= Culture of Grenada =

Grenada's French colonists brought their culture, as did the African slaves they brought across the Atlantic for agricultural work. Indians have also influenced the island culture in more recent years.

With the passing of the Slave Trade Act 1807 by the British Parliament and the subsequent abolishing of slavery, indentured labor from India was procured at a very large scale.

The first ship, named the Maidstone, departed from Calcutta, India on January 27, 1857, and arrived a few months later on May 1. In all, 3,206 East Indians arrived in Grenada by 1885. Only 380 of them returned to India. The Indians made many contributions to Grenada. Indian Arrival Day was celebrated in 2007 on the 150th anniversary, for the first time since the centenary celebration in 1957.
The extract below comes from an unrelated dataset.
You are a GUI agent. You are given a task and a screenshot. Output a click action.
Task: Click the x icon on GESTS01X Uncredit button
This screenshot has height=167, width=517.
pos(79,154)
The Indians later on assimilated with the existing Africans, Europeans and other ethnicities intermarrying with each other. This very much influenced the culture and cuisine of Grenada.

== Cuisine ==
The national dish, oil down, is a combination of breadfruit, coconut milk, turmeric (misnamed saffron), dumplings, callaloo (taro leaves), and salted meat such as saltfish (cod), smoked herring or salt beef. It is often cooked in a large pot, commonly referred to by locals as a karhee, or curry pot. Popular street foods include aloo pie, doubles, and dal puri served wrapped around a curry, commonly goat, and fried bakes and fish cakes. Sweets include kurma, guava cheese, fudge or barfi, tamarind balls, rum-raisin ice cream, currant rolls, and Grenadian spice cake. Nutmeg and mace (spice) are used in abundance.

== Music and festivals ==

Music plays a significant part in Grenadian culture, with the annual Carnival competition generating new soca and calypso material in August. The rest of the time soca, calypso, and reggae are popular. Zouk music has also been imported to Grenada from other French Caribbean islands recently. Other local celebrations include the National Dance Festival and Independence Day.